** start of PASSAGE PROVIDED **
Fonction weightedtau - module scipy.stats

Signature de la fonction weightedtau

def weightedtau(x, y, rank=True, weigher=None, additive=True) 

Description

help(scipy.stats.weightedtau)

Compute a weighted version of Kendall's :math:`\tau`.

The weighted :math:`\tau` is a weighted version of Kendall's
:math:`\tau` in which exchanges of high weight are more influential than
exchanges of low weight. The default parameters compute the additive
hyperbolic version of the index, :math:`\tau_\mathrm h`, which has
been shown to provide the best balance between important and
unimportant elements [1]_.

The weighting is defined by means of a rank array, which assigns a
nonnegative rank to each element (higher importance ranks being
associated with smaller values, e.g., 0 is the highest possible rank),
and a weigher function, which assigns a weight based on the rank to
each element. The weight of an exchange is then the sum or the product
of the weights of the ranks of the exchanged elements. The default
parameters compute :math:`\tau_\mathrm h`: an exchange between
elements with rank :math:`r` and :math:`s` (starting from zero) has
weight :math:`1/(r+1) + 1/(s+1)`.

Specifying a rank array is meaningful only if you have in mind an
external criterion of importance. If, as it usually happens, you do
not have in mind a specific rank, the weighted :math:`\tau` is
defined by averaging the values obtained using the decreasing
lexicographical rank by (`x`, `y`) and by (`y`, `x`). This is the
behavior with default parameters. Note that the convention used
here for ranking (lower values imply higher importance) is opposite
to that used by other SciPy statistical functions.
** end of PASSAGE PROVIDED **
** start of EXTRACTED RECORDS **
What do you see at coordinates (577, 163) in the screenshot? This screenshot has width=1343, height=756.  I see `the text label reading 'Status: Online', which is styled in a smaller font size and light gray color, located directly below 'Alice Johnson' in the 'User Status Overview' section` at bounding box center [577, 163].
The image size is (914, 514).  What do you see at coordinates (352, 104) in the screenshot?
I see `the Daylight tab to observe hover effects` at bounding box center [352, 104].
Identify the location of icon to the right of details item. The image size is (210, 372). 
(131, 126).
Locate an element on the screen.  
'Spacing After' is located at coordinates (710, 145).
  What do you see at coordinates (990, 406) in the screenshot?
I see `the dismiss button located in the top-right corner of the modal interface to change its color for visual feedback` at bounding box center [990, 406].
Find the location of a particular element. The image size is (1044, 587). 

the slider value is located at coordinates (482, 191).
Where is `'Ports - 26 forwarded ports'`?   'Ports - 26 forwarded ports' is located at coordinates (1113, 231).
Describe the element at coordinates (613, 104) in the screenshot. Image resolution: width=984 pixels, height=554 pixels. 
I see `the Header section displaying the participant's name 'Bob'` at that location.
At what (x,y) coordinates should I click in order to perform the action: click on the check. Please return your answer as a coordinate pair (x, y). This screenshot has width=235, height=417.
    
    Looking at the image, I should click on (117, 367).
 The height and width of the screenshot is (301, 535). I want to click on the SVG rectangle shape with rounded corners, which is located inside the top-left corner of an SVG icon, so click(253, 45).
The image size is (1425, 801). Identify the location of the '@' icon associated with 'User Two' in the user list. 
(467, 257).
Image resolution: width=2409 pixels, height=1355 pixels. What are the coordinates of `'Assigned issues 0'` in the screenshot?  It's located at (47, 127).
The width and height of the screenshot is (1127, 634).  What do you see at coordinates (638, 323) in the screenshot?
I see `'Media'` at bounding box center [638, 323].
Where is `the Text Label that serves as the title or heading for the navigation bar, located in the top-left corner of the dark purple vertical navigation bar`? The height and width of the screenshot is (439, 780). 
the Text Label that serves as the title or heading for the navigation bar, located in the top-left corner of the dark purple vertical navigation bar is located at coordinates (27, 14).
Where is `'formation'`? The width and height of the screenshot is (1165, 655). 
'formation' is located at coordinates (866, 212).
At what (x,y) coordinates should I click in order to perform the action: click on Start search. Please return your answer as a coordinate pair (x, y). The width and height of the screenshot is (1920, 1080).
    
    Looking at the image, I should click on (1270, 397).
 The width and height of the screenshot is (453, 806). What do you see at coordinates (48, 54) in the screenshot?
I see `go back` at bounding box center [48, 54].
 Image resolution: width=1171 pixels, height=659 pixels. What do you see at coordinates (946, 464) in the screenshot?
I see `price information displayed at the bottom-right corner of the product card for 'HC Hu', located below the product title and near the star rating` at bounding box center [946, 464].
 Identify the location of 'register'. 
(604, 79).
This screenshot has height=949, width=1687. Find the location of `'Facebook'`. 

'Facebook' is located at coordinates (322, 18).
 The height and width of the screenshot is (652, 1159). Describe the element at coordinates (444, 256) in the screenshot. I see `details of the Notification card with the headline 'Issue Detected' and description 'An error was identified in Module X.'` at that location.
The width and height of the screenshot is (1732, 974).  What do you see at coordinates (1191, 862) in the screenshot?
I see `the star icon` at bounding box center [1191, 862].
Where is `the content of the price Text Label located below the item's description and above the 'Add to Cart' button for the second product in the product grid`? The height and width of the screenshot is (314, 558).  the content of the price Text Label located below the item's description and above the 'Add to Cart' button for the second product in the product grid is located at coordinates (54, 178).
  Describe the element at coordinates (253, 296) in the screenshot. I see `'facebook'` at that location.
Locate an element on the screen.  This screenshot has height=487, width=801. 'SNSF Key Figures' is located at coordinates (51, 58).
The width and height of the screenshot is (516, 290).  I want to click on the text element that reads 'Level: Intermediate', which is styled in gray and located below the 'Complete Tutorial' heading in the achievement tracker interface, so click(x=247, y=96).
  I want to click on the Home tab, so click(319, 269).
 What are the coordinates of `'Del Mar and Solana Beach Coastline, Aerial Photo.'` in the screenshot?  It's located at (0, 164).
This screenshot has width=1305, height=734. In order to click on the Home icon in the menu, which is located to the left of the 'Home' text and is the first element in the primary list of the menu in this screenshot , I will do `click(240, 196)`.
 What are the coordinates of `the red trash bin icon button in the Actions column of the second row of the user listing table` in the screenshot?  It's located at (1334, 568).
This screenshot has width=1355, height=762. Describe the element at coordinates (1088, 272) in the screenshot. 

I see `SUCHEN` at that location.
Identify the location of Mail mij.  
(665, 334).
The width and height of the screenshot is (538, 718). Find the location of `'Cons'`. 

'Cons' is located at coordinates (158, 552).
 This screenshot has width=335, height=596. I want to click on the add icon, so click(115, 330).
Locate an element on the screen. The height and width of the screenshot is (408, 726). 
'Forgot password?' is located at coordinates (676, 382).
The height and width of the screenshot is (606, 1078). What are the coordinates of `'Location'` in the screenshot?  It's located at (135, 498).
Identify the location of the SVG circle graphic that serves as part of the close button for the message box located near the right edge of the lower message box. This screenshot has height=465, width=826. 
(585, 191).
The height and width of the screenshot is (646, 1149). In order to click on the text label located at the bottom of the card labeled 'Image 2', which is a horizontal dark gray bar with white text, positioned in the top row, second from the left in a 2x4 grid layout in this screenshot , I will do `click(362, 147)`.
** end of EXTRACTED RECORDS **
ACTIONS TO TAKE:
**A)** In the weightedtau documentation, which value is given as the highest possible rank?
**B)** Write out everything in the weightedtau documentation from "help(scipy.stats.weightedtau)" down to "unimportant elements [1]_.".

RESULTS:
**A)** 0 is the highest possible rank.

**B)**
help(scipy.stats.weightedtau)

Compute a weighted version of Kendall's :math:`\tau`.

The weighted :math:`\tau` is a weighted version of Kendall's
:math:`\tau` in which exchanges of high weight are more influential than
exchanges of low weight. The default parameters compute the additive
hyperbolic version of the index, :math:`\tau_\mathrm h`, which has
been shown to provide the best balance between important and
unimportant elements [1]_.